O momento também não lhe era favorável. Nada lhe vinha à memória para enfim explodir o gênio literário que imaginava possuir. Ora, por que tanto pudor de arriscar, de soltar as amarras, de se envolver com a criatividade. Sim, os grandes nomes da literatura provavelmente se jogaram de cabeça. Por que não eu, Paulo Cerqueira?

É certo que gozava de um bom reconhecimento em sua cidade, já em razoável progresso para o que se espera de um município de cerca de 60 mil habitantes, no interior do Espírito Santo.

Atingira o topo da carreira no órgão em que trabalhava, a chefia do posto do INSS local. Para variar, era um dos infinitos bacharéis em direito do Brasil.

Mestre em previdenciário, defendera com louvor sua tese e recebeu os devidos reconhecimentos da banca examinadora da Federal de Vitória. Onde houvesse alguma dúvida quanto aos labirintos das licenças, perícias, benefícios, aposentadorias e tantos aspectos burocráticos, lá estava o doutor Paulo para resolver os imbróglios. Comandava também um grupo de 18 funcionários, mas isso não lhe era nada prazeroso.

Leitor voraz, via, pois, no ato de ler um momento de paz, de solidão necessária e até de saúde emocional. Faltasse a leitura, e o crônico incômodo com a realidade se tornava um verdadeiro suplício para ele.

Aliás, acreditava mesmo na necessidade de ler cada vez mais para, finalmente, elaborar seus contos, versos e o ideal maior, os romances.

Mantinha admirações, claro. Como Dostoiévski conseguira criar “Crime e Castigo” e “Os Irmãos Karamazovi”? O que deu em Saramago quando arquitetou “Memorial do Convento”? O que dizer do legado de Machado de Assis? E Garcia Márquez em “Cem Anos de Solidão”?

Na realidade, Paulo se sentia um invejoso. Queria louca e obsessivamente ter a mesma capacidade de criação de seus ídolos. E o mero desejo, havia tempos, saltara dos níveis aceitáveis para os doentios.

O pior é que não dividia nada com ninguém, o que agravava as tormentas. Não era capaz de gritar que estava doente, de bradar por socorro, de vociferar que sofria de um mal psicológico que o atacava em intervalos cada vez menores. Uma neurose a largos passos para terrenos muito mais problemáticos e perigosos.
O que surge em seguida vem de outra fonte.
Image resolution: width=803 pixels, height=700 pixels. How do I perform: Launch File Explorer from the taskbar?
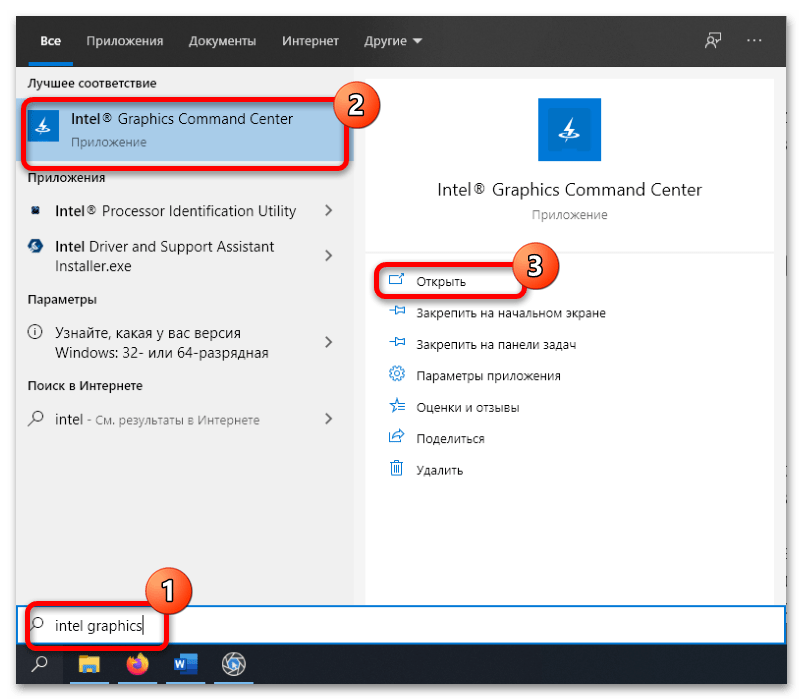[90, 663]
Ainda assim, lá estava o Dr. Paulo atrás da mesa, envolto com os inúmeros processos administrativos do INSS, essas questões de suma importância para a resolução dos problemas alheios. Um mestre no deslinde de encrencas múltiplas.
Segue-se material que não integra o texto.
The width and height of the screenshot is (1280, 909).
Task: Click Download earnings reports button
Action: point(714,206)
Pois bem, naquele estressante 14 de fevereiro, acreditava que viria a sofrer um fulminante ataque apoplético, daqueles tão bem narrados por Eça de Queiroz. É que os abismos entre realidade e desejo atingiam o ápice. Foi-se o controle de vez.

Ao final do expediente, subiu, portanto, os degraus do pequeno apartamento onde vivia sozinho após três anos do divórcio. Os namoros também não engataram os ritmos ideais. Foram apenas sexo casual.

Ao chegar, tomou duas boas doses do Chivas 21 anos, pegou o velho caderno de anotações e começou a escrever de modo frenético. Ufa! Percebia que aquele manuscrito de médio porte era, de fato, um texto com valor literário.

Deixou-o sobre a mesa. Tomou mais duas doses do Chivas. Abriu o cofre. O calibre 38 já estava carregado.

Só a literatura podia libertá-lo. Noutra dimensão, suas gargalhadas estrondosas ecoavam por todos os quadrantes do espaço infinito.